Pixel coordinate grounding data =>
=== Begin Enclosure ===

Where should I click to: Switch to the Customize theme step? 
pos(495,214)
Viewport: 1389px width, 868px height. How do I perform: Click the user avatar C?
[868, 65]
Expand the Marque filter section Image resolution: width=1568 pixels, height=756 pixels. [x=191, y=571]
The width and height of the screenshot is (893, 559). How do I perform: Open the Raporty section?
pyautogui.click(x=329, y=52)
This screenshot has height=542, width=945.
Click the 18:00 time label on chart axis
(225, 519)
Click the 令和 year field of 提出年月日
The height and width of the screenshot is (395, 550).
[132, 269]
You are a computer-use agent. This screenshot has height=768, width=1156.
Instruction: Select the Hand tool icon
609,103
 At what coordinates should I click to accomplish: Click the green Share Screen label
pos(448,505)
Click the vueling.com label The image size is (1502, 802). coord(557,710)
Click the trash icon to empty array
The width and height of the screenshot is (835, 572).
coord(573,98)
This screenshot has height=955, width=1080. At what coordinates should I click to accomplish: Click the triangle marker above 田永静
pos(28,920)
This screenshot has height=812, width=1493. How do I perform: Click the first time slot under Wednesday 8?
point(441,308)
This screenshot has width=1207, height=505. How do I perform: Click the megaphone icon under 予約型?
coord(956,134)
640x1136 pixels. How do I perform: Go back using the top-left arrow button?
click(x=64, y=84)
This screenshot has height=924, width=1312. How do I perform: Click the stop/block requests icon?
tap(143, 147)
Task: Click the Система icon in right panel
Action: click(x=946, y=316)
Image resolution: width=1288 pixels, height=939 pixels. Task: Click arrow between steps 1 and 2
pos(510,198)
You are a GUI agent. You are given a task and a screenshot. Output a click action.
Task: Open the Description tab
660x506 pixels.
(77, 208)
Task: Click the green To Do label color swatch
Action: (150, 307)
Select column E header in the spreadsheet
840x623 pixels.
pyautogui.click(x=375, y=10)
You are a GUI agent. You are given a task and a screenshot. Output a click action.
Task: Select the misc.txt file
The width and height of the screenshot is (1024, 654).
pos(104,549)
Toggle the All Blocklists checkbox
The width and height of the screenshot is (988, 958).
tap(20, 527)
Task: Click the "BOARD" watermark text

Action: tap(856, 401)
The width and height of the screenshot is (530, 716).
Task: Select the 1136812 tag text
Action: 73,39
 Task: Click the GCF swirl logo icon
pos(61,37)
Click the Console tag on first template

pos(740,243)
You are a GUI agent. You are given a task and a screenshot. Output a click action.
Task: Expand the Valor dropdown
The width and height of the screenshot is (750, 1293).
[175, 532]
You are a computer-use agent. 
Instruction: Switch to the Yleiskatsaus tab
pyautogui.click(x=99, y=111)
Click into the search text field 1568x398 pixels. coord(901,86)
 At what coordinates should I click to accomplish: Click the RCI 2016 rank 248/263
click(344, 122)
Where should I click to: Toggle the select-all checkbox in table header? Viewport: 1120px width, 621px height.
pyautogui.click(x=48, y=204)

=== End Enclosure ===

What you need to do => Your task is to copy exactly, and only, the lines from the line with "Click into the" through the last line of the entries, both included.

Task answer =>
Click into the search text field 1568x398 pixels. coord(901,86)
 At what coordinates should I click to accomplish: Click the RCI 2016 rank 248/263
click(344, 122)
Where should I click to: Toggle the select-all checkbox in table header? Viewport: 1120px width, 621px height.
pyautogui.click(x=48, y=204)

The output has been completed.